TASK REQUIREMENTS » Exactly as they stand, give the records below again, with no images.
==============================
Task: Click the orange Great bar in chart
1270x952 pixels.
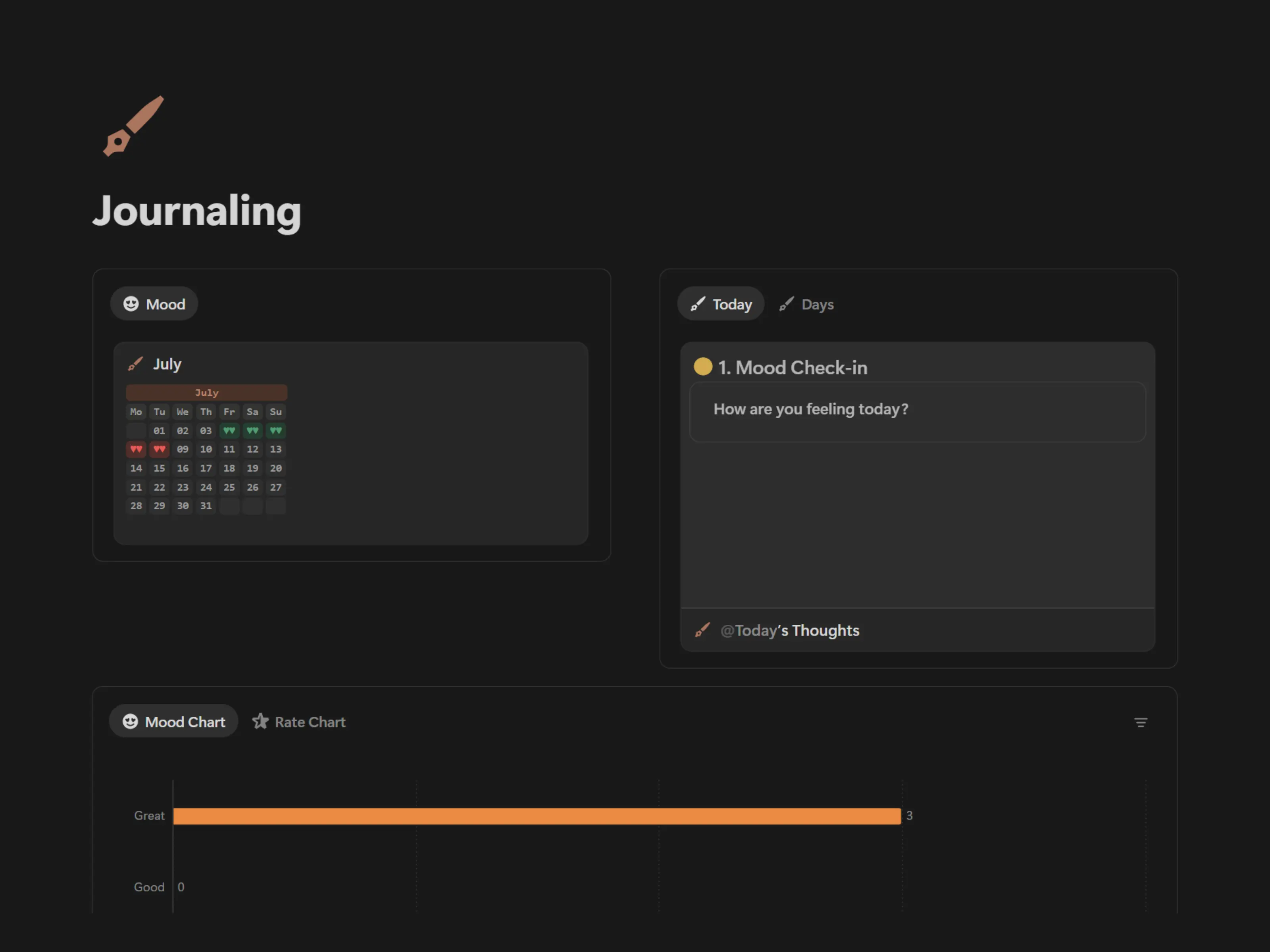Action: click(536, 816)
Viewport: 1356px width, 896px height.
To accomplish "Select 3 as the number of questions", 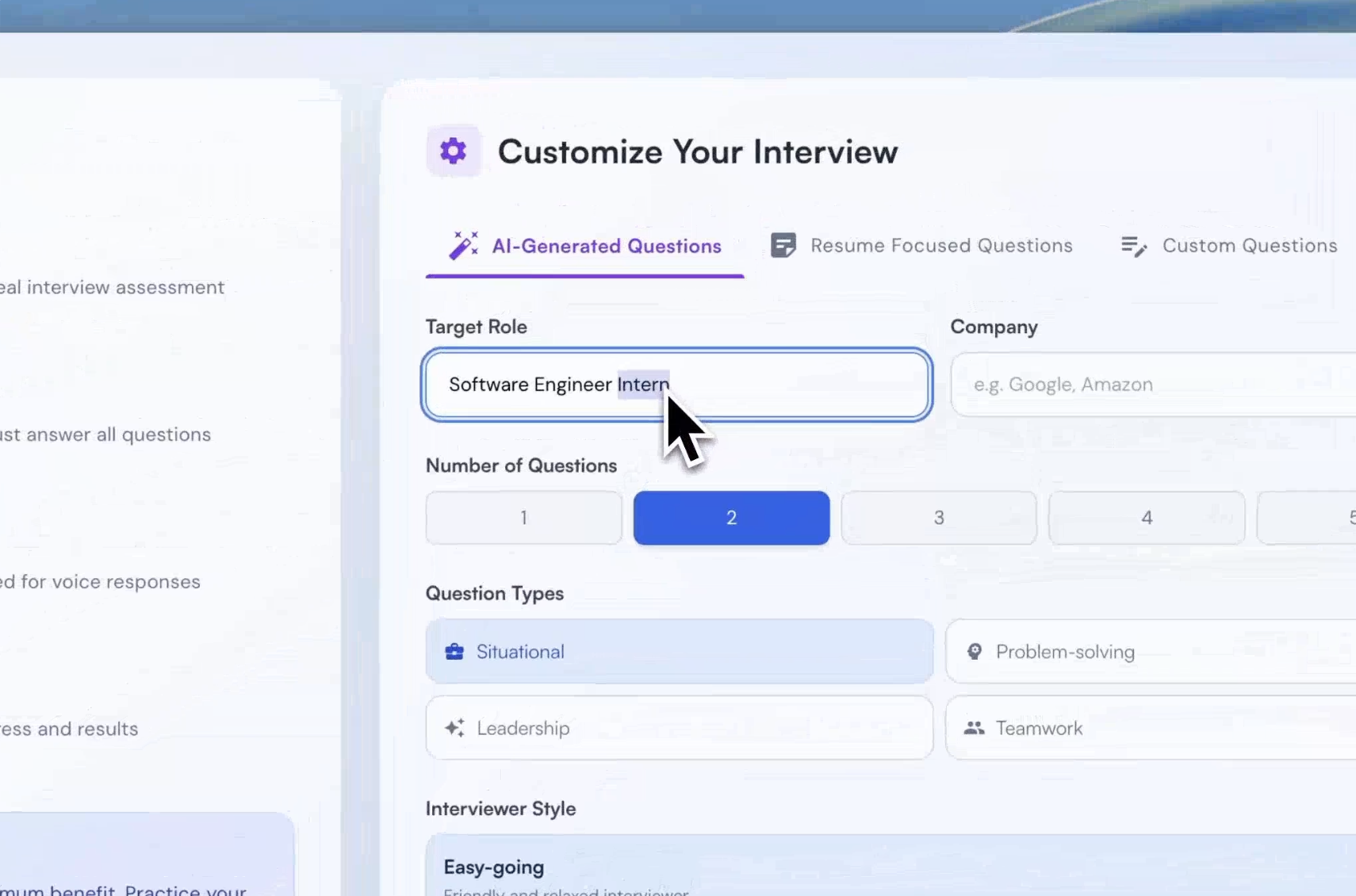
==============================
OUTPUT FOR THIS TASK »
Task: Click the orange Great bar in chart
1270x952 pixels.
Action: click(536, 816)
Viewport: 1356px width, 896px height.
To accomplish "Select 3 as the number of questions", 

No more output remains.